Seehof, Andechser Hof, Minigolfplatz, Hallenbad: lauter Leerstände in Tutzing. Kommt nun etwa auch der Ex-Tengelmann im Ortszentrum dazu? Verkaufsüberlegungen im Zentrum

In diesem wie in den anderen Fällen gibt es viele gut gemeinte Bemühungen um Lösungen, aber immer wieder auch viel Wenn und Aber - und die Folge ist allzu oft: Es geht nichts voran. Häufig schien es schon wegweisende Konzepte zu geben, aber dann kamen doch wieder Bedenken auf. Gelegentlich dürften da auch sehr persönliche Aspekte eine Rolle spielen.

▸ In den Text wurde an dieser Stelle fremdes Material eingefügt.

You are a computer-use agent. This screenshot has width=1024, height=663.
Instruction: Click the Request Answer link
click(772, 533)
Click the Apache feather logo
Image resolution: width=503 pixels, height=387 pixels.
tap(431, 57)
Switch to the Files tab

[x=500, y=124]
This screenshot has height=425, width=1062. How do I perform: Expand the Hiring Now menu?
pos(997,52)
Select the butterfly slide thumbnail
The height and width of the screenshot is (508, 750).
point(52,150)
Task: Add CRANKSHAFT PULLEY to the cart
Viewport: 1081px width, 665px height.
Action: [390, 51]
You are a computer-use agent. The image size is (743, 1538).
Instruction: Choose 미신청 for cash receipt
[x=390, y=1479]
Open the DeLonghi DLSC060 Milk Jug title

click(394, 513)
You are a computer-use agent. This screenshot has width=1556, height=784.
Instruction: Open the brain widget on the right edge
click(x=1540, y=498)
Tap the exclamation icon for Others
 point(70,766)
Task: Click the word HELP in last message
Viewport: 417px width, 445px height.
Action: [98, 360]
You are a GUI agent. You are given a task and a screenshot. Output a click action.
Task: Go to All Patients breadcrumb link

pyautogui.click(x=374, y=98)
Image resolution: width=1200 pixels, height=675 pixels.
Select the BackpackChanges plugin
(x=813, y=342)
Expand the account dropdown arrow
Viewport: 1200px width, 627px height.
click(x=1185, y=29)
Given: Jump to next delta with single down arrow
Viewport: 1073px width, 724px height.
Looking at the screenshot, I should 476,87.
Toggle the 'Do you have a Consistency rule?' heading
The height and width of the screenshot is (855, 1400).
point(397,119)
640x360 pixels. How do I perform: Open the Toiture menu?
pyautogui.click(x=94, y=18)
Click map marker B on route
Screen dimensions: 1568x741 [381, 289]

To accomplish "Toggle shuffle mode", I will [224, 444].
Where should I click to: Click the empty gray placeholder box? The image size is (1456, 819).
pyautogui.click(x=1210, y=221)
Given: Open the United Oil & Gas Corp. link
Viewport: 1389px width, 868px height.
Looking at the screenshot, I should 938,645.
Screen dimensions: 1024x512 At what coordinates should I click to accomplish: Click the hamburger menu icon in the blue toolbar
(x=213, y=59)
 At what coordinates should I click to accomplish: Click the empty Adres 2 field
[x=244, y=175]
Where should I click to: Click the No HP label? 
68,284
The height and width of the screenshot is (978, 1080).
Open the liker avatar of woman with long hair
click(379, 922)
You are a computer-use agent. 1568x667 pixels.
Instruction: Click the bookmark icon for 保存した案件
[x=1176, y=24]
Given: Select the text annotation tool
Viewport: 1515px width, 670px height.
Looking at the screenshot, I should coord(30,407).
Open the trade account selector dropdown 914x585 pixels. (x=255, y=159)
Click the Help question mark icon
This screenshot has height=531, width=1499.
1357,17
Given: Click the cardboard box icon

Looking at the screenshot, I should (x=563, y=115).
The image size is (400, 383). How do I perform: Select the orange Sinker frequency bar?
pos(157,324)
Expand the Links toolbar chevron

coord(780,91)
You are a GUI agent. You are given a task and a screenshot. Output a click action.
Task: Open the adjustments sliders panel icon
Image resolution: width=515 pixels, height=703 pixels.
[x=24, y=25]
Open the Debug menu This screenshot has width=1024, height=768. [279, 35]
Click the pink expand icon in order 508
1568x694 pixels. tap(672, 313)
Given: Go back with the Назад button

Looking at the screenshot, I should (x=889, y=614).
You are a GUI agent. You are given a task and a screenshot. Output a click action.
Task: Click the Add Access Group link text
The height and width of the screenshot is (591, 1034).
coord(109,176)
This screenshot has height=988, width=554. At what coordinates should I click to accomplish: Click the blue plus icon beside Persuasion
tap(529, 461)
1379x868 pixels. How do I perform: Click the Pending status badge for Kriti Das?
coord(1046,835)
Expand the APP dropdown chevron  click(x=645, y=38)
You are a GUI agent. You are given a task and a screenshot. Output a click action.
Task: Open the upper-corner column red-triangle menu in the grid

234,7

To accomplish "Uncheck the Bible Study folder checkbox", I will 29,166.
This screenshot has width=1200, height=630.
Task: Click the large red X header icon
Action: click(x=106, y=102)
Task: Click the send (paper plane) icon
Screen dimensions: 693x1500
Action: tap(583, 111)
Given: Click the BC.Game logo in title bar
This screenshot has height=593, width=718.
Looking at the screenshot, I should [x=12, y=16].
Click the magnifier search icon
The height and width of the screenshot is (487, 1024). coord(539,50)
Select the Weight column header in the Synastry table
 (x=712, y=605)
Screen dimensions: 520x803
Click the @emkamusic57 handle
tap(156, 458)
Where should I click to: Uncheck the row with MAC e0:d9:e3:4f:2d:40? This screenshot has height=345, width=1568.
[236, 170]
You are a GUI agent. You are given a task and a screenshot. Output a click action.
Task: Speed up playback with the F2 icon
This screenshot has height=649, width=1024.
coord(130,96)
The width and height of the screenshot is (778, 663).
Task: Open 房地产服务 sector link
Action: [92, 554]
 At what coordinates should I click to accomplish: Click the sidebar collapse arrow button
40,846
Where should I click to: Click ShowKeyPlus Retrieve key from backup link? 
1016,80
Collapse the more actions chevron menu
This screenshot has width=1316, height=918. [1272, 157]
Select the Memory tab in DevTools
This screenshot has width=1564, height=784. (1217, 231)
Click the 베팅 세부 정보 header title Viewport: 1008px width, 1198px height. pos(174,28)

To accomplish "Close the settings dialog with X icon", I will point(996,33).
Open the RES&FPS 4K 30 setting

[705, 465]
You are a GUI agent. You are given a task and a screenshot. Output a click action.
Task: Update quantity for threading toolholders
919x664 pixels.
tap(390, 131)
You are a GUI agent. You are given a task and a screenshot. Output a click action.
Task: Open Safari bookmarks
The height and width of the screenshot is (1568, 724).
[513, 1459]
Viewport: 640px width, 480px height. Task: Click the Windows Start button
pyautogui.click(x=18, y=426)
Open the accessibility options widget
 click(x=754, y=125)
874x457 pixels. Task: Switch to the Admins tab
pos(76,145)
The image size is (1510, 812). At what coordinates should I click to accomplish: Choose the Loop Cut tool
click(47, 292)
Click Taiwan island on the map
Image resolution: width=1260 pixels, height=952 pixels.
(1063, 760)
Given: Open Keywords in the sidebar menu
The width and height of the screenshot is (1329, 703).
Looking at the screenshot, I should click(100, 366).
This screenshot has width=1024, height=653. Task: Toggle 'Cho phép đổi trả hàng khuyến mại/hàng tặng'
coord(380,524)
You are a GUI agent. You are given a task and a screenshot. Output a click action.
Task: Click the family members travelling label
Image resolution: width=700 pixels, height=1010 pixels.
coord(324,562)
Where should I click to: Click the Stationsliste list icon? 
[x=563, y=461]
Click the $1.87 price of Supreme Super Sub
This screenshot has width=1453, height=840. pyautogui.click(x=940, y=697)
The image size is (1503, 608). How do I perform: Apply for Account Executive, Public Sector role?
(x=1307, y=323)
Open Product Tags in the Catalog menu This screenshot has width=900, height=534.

Natürlich gehen die Ansichten auseinander. Es gibt ja auch ganz unterschiedliche Blickwinkel. Zwischen Wünschen und Vorschriften sind die Beteiligten regelmäßig hin- und hergerissen. Bauwerber wollen oft immer mehr, Gemeinde und Behörden sehen sich umgekehrt verpflichtet, Riegel vorzuschieben, und das komplizierte Baurecht erzwingt nicht selten Maßnahmen, die allen missfallen. Hinzu kommen Uneinigkeiten innerhalb der öffentlichen Hand. Wie oft die Ansichten des Tutzinger Gemeinderats und des für die Baugenehmigungen zuständigen Kreisbauamts auseinandergehen, das fällt schon auf.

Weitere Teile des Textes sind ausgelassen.